En realidad, esa pregunta es algo vacía, porque necesita definiciones previas que no suelen expresarse. Para empezar, ¿en qué consiste que subsista la democracia? ¿Vamos a ser tan elementales como para pensar que la democracia es, o necesita, la asamblea física de los ciudadanos? Ya hemos recorrido esos caminos y hemos visto que no. Probablemente se necesita un enfoque de lo que es democracia más basado en los principios abstractos sobre los que se asienta y desde luego, a continuación, en el respeto a las conductas a las que esos principios dan lugar.
¿En un mundo de contacto personal a través de pantallas se puede respetar la libertad de pensamiento, de palabra y de expresión? Evidentemente, sí. No hay nada en la comunicación a través de pantallas que obligue a prohibir ideas ni expresiones, o a castigar al que las profiere. Aunque sí hay «reguladores» que se arrogan la potestad de borrar mensajes con lo que consideran «palabras malsonantes», «expresiones ofensivas» y hasta de velar imágenes de genitales humanos y no humanos (!).

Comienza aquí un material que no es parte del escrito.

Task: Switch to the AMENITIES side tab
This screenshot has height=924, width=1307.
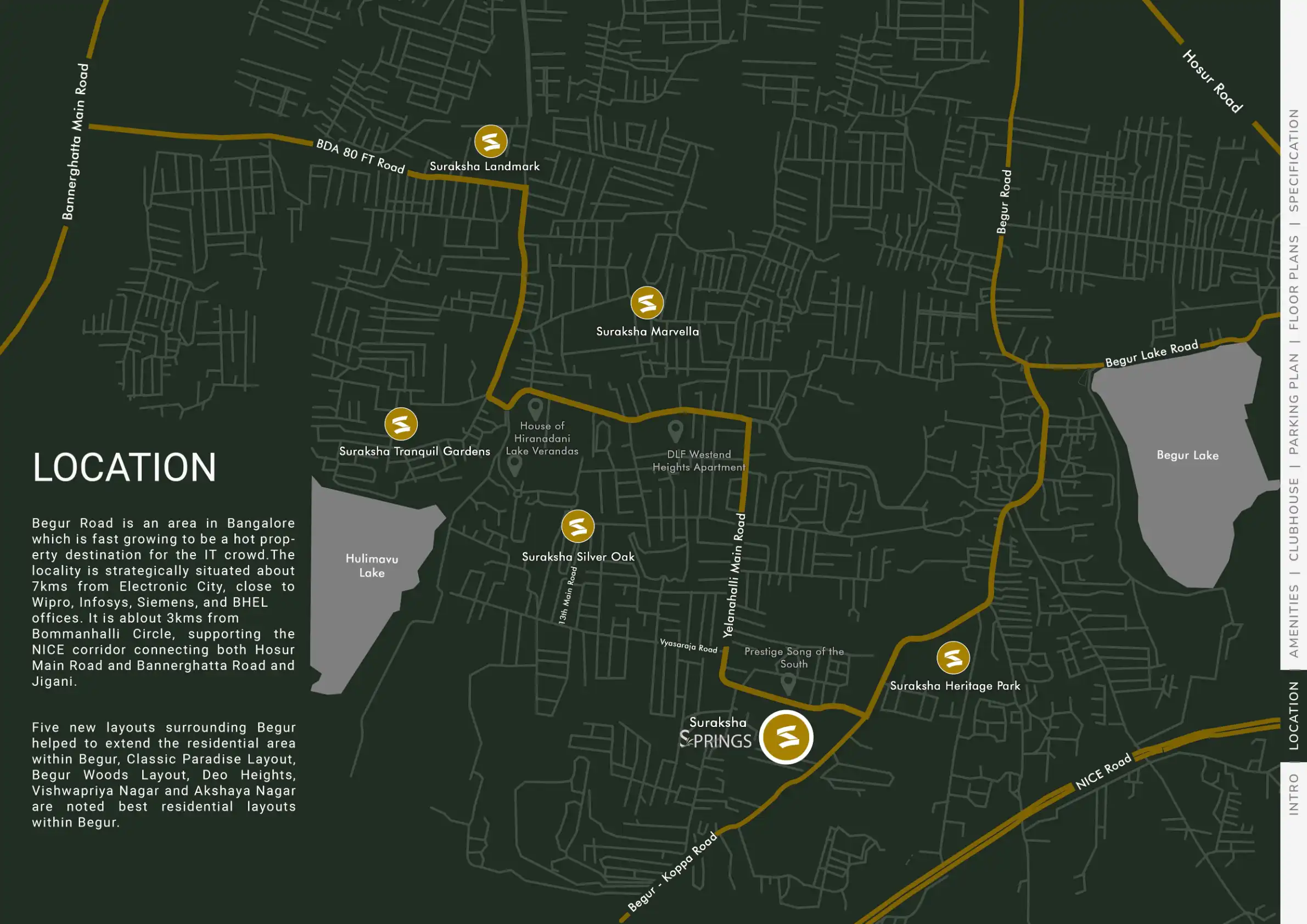Action: pyautogui.click(x=1293, y=621)
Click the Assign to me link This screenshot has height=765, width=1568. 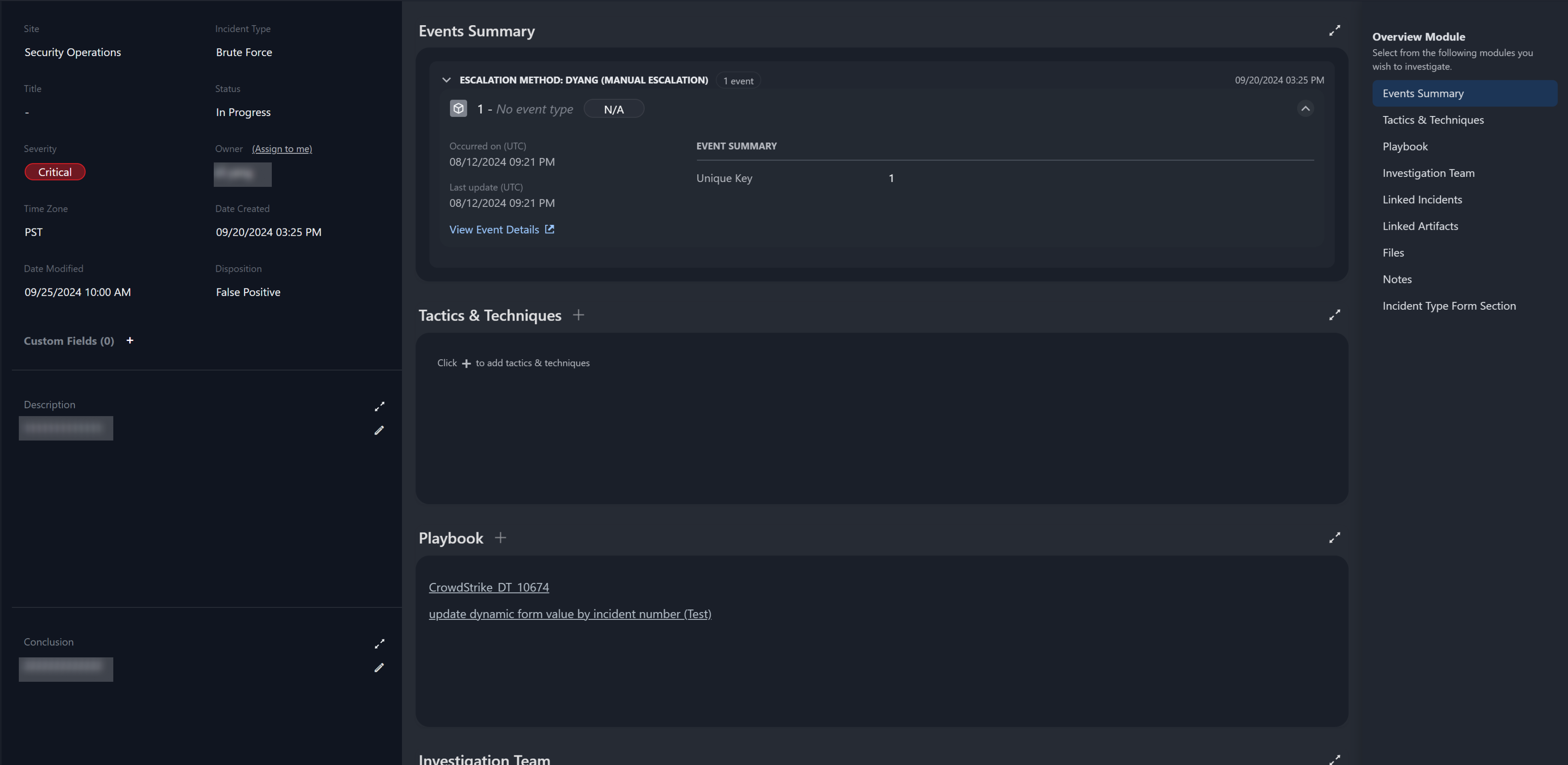[x=282, y=148]
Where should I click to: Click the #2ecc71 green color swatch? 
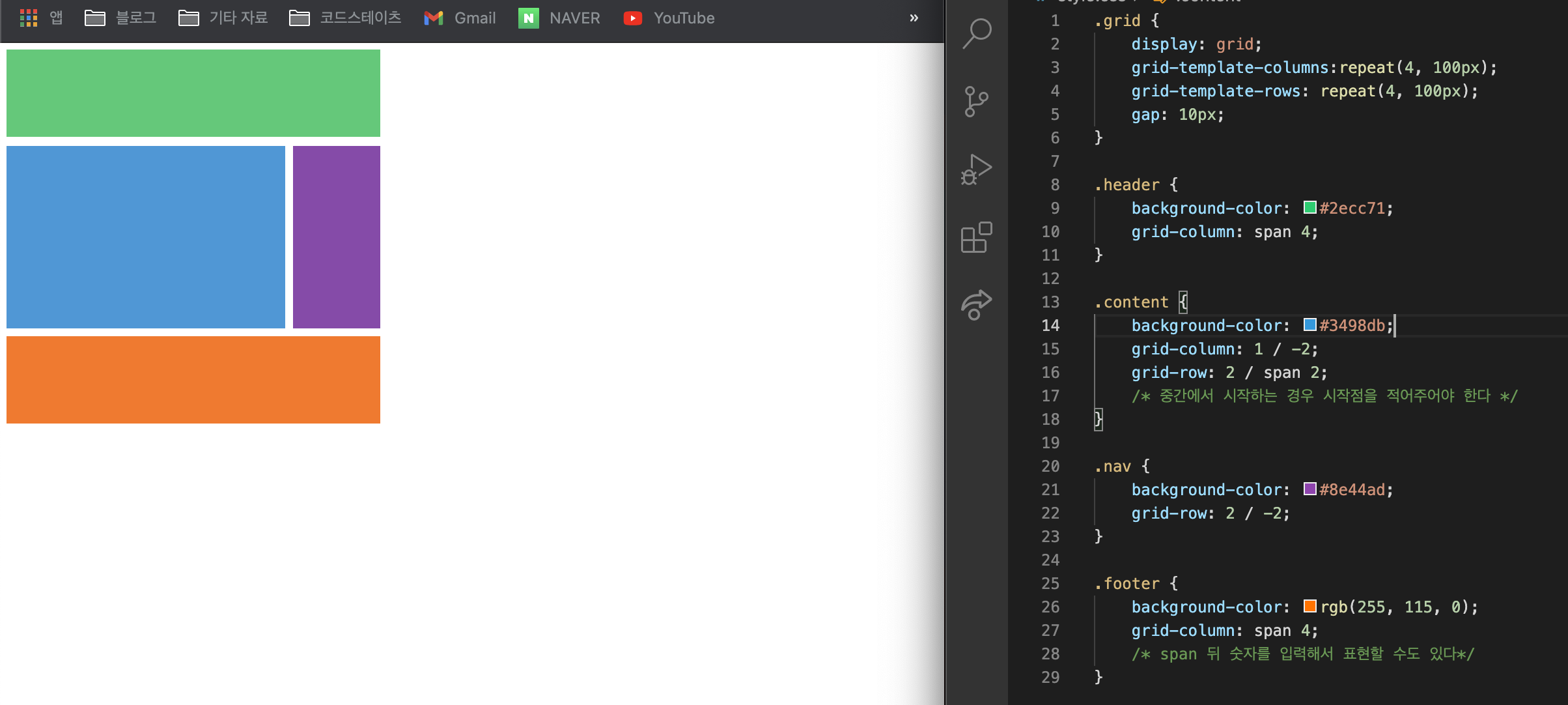(1309, 208)
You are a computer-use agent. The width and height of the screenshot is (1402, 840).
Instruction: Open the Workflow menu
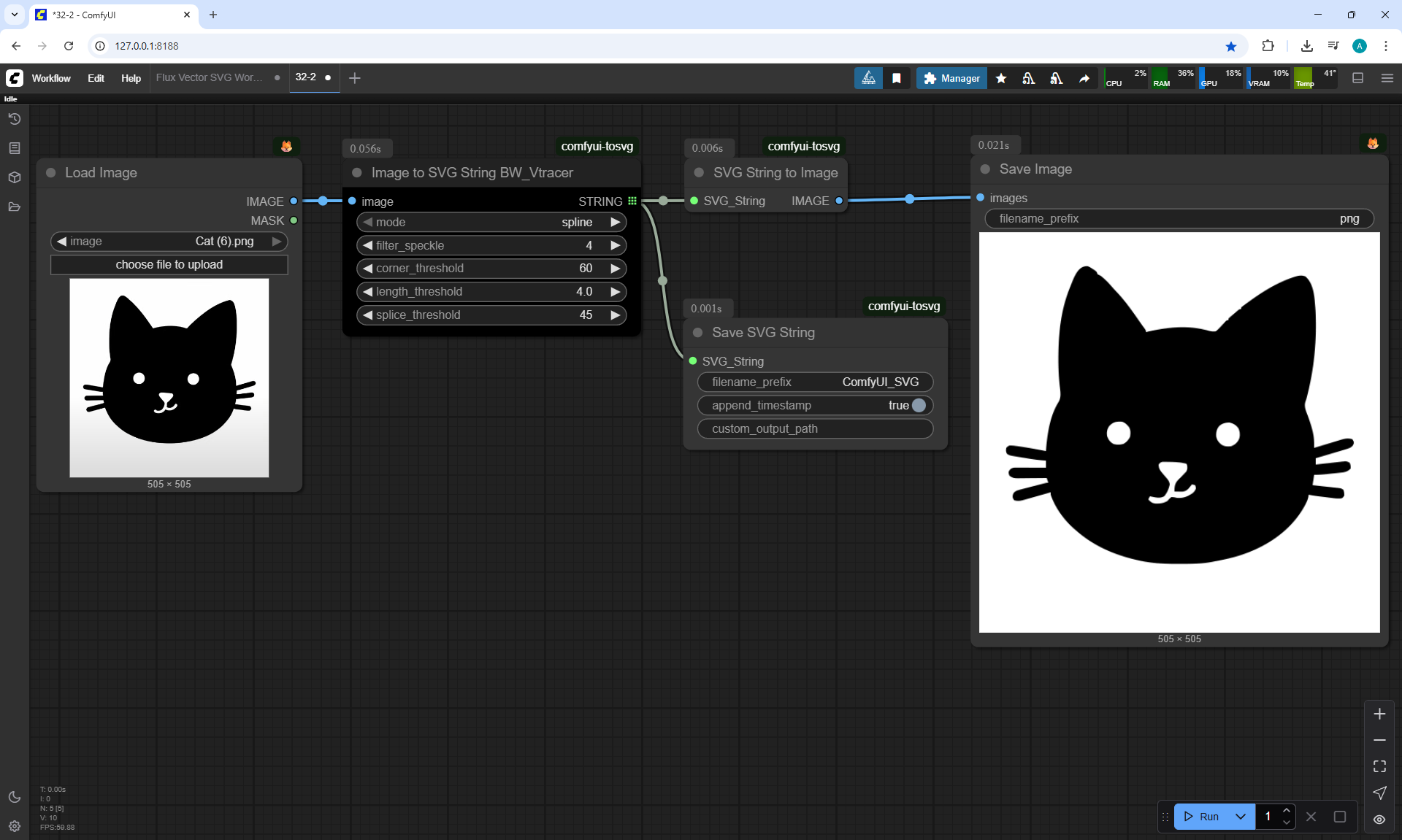pyautogui.click(x=51, y=78)
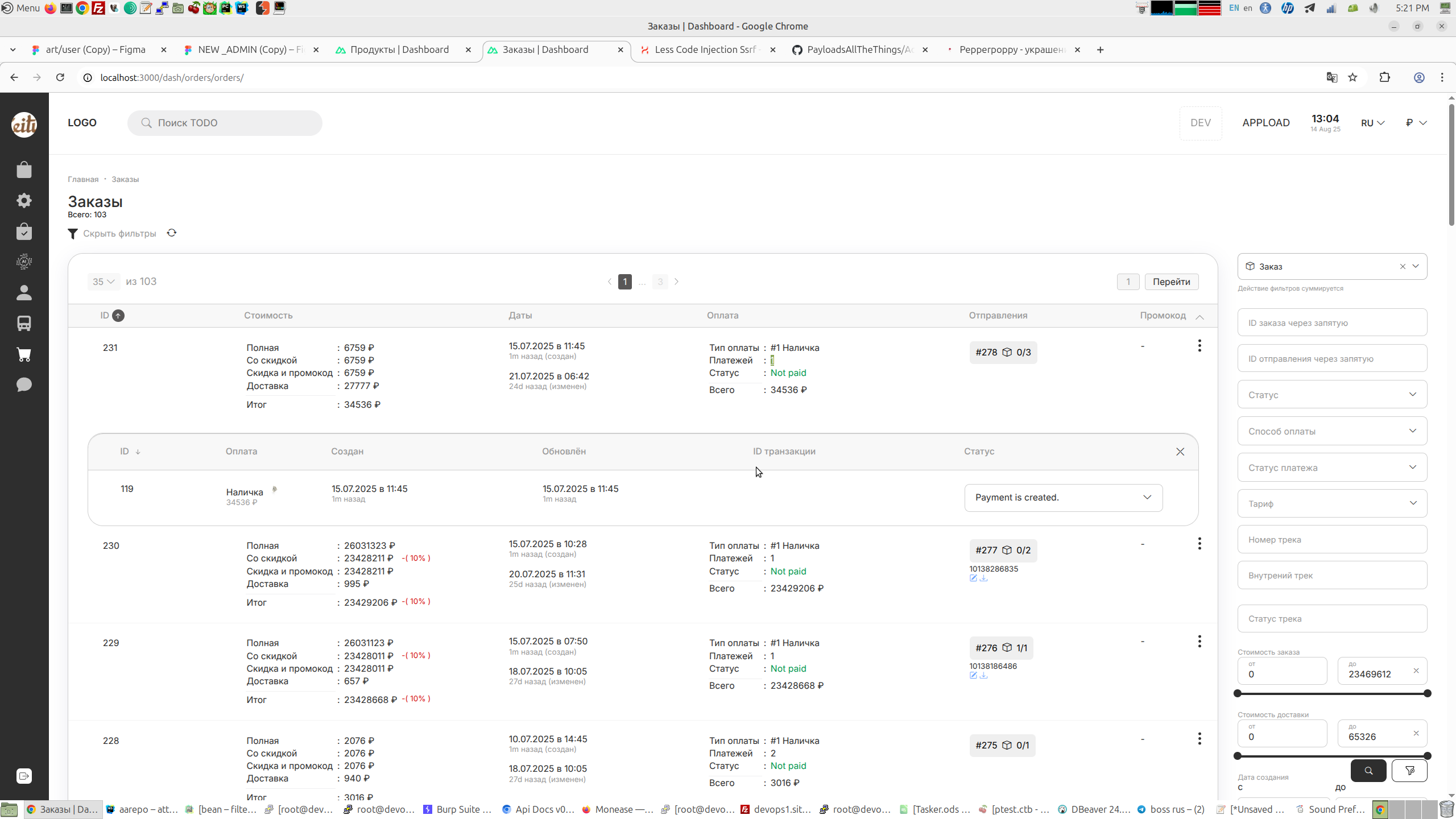Screen dimensions: 1456x819
Task: Open the Статус filter dropdown
Action: tap(1332, 395)
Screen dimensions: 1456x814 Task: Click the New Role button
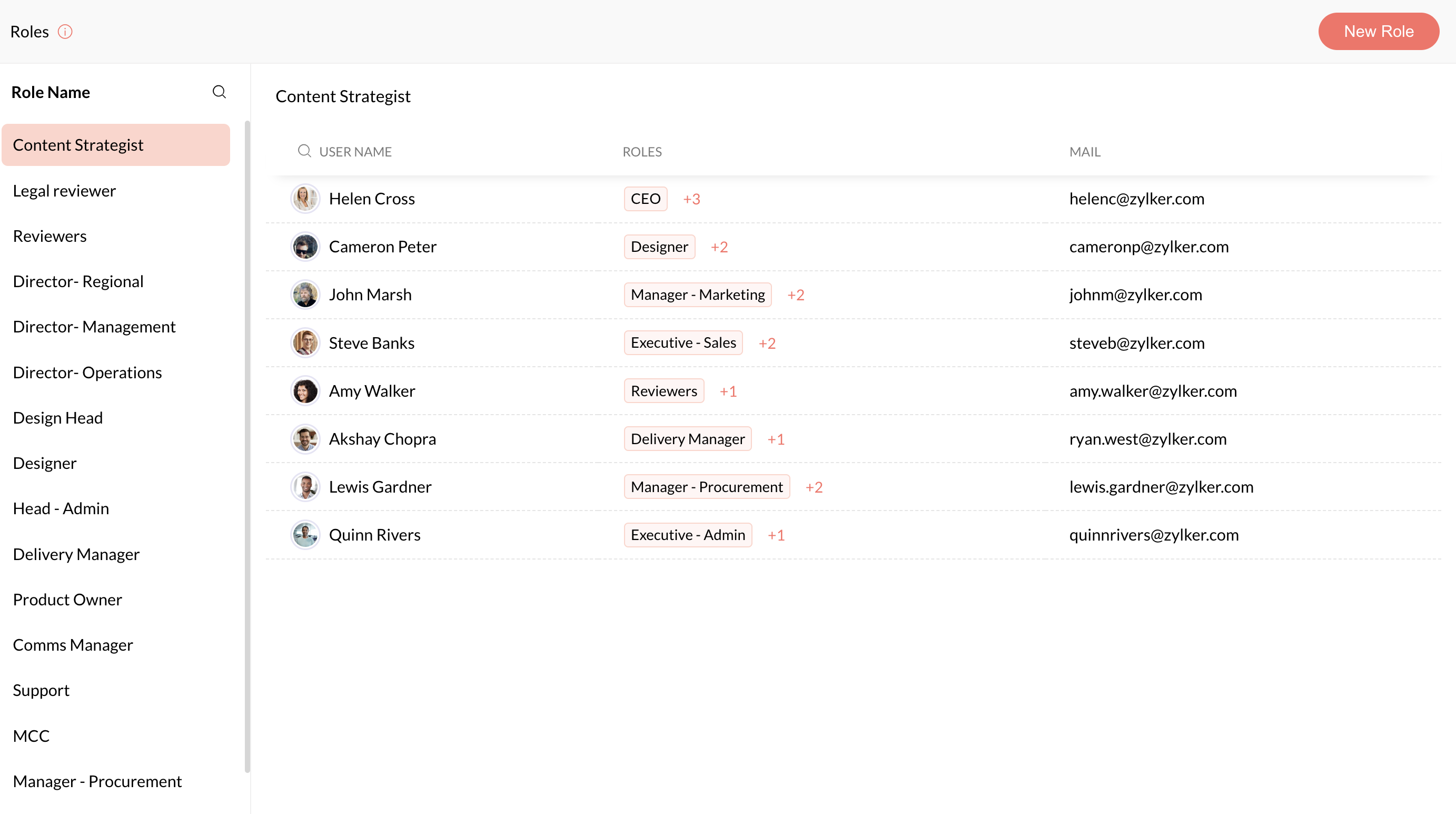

¿Se puede respetar en ese mundo el principio de tolerancia imprescindible para una democracia en funcionamiento? Desde luego que sí. No hay nada en él que obligue a prohibir actitudes, expresiones, manifestaciones culturales o personales diferentes y nuevas. Pero hay grupos y empresas con poder para castigar, arrojando a la oscuridad y al silencio, a aquel que haya expresado algo o mostrado algo que en opinión de esos grupos es «ofensivo»; y prácticamente todo es potencialmente «ofensivo», porque esa es una de las características de nuestra época falsamente reivindicativa de agravios pasados: siempre hay alguien cuyo tatarabuelo sufrió algo de cuya reparación hoy el tataranieto quiere aprovecharse.
¿Hay algo en el mundo de la inteligencia artificial y las pantallas comunicativas que obligue a prescindir de los principios de confianza racional pública, de solidaridad democrática institucional o de honestidad política, de modo que se dificultara así la vida democrática? Por supuesto que no lo hay. Sin embargo, la difusión instantánea de cualquier infundio o calumnia interfiere la racionalidad de la confianza elector-candidato, pone en duda que un objeto legítimo de solidaridad lo sea, y desde luego erosiona la certeza de honestidad de cualquier persona.
Así que nos encontramos en una situación en absoluto novedosa: la naturaleza de un mecanismo no es perjudicial por sí sola, pero el uso que muchos hacen de él a menudo lo es, y de modo profundo. En este caso, además, no podemos olvidar que lo que aparece rápidamente como solución a los dos primeros problemas, la eliminación de grupos reguladores, es eliminar lo que quizá se requeriría para solucionar el tercero.